無銘図書館

『1パーセントの教室』感想

 電撃文庫、松村涼哉さんの『1パーセントの教室』の感想です。後半、軽度のネタバレが含まれますのでご注意ください。

これまでとは打って変わって

 さて、松村さんといえば『ただ、それだけでよかったんです』で鮮烈な登場をしたかと思えば、当館でもご紹介しました『おはよう、愚か者。おやすみ、ボクの世界』で(個人的に)ハッピーエンドとはなんぞやと考えさせられた方ですが、今作はどうだったかというと……やっぱり、松村さんは松村さんでした。

 ただ、今作はこれまでの二作品とは違って多少ギャグ寄りにはなっています。ええ、多少。それも中盤あたりまで、ですが。

オカルト色がほんのり強い

 今作のキーワードの一つといえるのが『祭り』。冒頭で主人公であり語り部の雨ヶ崎誠也は、クラスメイトに誘われて行った地元近くで行われる稲祭りに参加することになるわけですが、そこで不可解な幻聴や幻覚に襲われます。

 そこを助けたのが、死神と恐れられ、近づくもの皆不幸にしていく日比野明日香。彼女に『一目惚れ』されたことで、誠也もまたその災難に襲われることになるのですが……

 あらすじ等でも書かれていますが、実際には日比野が好きになる人物が破滅する運命にあるだけで、彼女が何かしらしているわけではありません。そして、そういう体質になってしまった理由もとある『祭り』にある模様。

 かくして、その呪いによって破滅を予言された誠也の非日常が始まります。

蓋を開けてみれば

 まあ先述の通り、ギャグ路線を多少交えつつも人間の内面の怖さがそこかしこに差し込まれ、特に終盤は(序盤のギャグ要素で多少緩くなってはいても)人間の恐ろしさが描き出されています。

 テイストが変わりながらも相変わらずの読み応え、是非。

秘密を暴く側と護る側、どっちがいい?

 それではここからはネタバレ解禁でございます。未読の方、またこれから読もうと考えている方はその点お気をつけください。

 人間、誰しも秘密の一つや二つ抱えているもの。ですが今作の場合、その『秘密を抱える』ということも、テーマの一つになっているようです。
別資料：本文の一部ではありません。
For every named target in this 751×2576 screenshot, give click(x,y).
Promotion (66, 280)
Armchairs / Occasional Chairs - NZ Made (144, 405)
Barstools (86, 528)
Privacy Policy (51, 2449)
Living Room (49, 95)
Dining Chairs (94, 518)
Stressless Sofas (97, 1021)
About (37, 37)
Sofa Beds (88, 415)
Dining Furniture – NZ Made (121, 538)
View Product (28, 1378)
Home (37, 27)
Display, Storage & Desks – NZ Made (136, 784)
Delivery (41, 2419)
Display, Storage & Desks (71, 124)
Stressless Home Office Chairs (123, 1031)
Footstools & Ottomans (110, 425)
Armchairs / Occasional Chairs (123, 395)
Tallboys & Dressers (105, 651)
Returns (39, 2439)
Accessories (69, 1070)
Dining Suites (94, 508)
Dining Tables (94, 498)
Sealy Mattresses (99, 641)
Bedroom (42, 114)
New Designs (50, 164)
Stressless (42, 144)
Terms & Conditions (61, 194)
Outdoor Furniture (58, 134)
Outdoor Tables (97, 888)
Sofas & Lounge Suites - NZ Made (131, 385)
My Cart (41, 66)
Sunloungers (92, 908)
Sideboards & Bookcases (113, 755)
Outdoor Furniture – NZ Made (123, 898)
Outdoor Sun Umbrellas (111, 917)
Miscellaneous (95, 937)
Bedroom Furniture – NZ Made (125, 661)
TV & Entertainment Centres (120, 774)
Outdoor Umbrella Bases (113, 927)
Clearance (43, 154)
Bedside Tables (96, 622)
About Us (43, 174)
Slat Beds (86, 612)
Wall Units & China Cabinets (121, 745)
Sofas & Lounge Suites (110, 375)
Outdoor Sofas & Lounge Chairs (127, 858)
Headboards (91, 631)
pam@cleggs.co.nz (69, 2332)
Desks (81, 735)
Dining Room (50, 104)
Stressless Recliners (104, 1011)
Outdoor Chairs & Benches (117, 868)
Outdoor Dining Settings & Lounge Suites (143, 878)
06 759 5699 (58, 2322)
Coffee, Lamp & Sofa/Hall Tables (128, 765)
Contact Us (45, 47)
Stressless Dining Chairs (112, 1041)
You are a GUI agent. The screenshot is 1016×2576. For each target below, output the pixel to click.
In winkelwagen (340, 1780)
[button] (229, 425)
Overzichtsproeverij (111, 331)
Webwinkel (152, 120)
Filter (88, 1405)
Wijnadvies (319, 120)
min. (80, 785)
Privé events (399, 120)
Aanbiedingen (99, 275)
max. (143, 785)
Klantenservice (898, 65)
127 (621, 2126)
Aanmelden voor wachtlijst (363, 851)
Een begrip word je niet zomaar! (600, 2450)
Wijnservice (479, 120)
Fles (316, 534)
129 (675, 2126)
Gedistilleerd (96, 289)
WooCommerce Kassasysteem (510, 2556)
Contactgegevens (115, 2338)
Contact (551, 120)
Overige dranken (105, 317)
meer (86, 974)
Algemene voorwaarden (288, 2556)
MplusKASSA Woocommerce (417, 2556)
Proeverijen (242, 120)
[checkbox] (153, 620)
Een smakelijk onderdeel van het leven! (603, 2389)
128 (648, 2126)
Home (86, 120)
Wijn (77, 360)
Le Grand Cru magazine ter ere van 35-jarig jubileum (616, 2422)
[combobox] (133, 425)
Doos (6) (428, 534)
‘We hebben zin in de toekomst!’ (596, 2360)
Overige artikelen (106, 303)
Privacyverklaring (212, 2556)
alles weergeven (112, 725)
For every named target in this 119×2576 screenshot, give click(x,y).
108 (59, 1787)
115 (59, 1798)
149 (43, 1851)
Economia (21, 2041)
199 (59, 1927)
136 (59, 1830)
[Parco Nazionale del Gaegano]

 誠也は作中で大きく三つの事件に巻き込まれますが、そのいずれもが、他人の秘密を暴かなければ完全には解決できないものばかり。そして――

日常にある不気味さ

 今作最後に誠也が巻き込まれた、クラスメイトの花園玲奈の失踪事件。涙を流していた彼女と最後に言葉を交わしていたのが誠也だったことで、クラスメイトから糾弾されることになるわけですが……

 この前後から、人間関係の綻びが少しずつ明らかになっていきます。と、いうよりも、秘密を抱えるというある意味当然のことが、不気味さを伴って描かれています。このあたりはどことなく『人間失格』を思い起こさせました。

 相談の達人などともてはやしておきながら、実際の捜索や調査には手を貸そうとしないクラスメイト。事件解決後には花園の幼馴染であり、誠也と日比野以外に唯一花園の捜索に手をつくしていたクラスの人気者・川越はそのことを『不気味』とまで評しています。

 ですが実際は、先述の通り秘密なんてそうおいそれと他者に打ち明けられるはずもなく。そのことを『不気味』というのは川越の言葉通り『過敏なだけ』なのでしょう。とはいえ、不気味さを感じたのは間違いないわけですが。

 物語を描くという観点からすれば、そのある種普通のことを、誠也の目線を通じて薄気味悪さを感じさせるよう描いてみせた松村さんの技が発揮された結果でしょう。

続編はあるのか?

 誠也は『人の心に踏み込もうとするとひどい頭痛に襲われる』体質で、そのためはっきりと友人と呼べる人間はいません。しかしかといってクラスから孤立しているというわけではないのですが。

 この原因となった出来事は結局作品内では詳らかにされてはいませんが、おそらく冒頭の日比野との会話から、ここにも何らかの形で『祭り』が関わっているのではなかろうかと。

 また、先述の通り日比野も本人曰く『祭り』が原因となって呪われた体質となったと語っていますが、その詳細も明らかにはなっていません。果たして今後、これらが解明されることはあるのか否か。

 こちら一冊でも充分に楽しめる作品ですし、その先は読み手の想像に丸投げされても嫌はまったくないんですが、でもやっぱり松村涼哉ワールドをもう少し覗いていたいかなーなんて。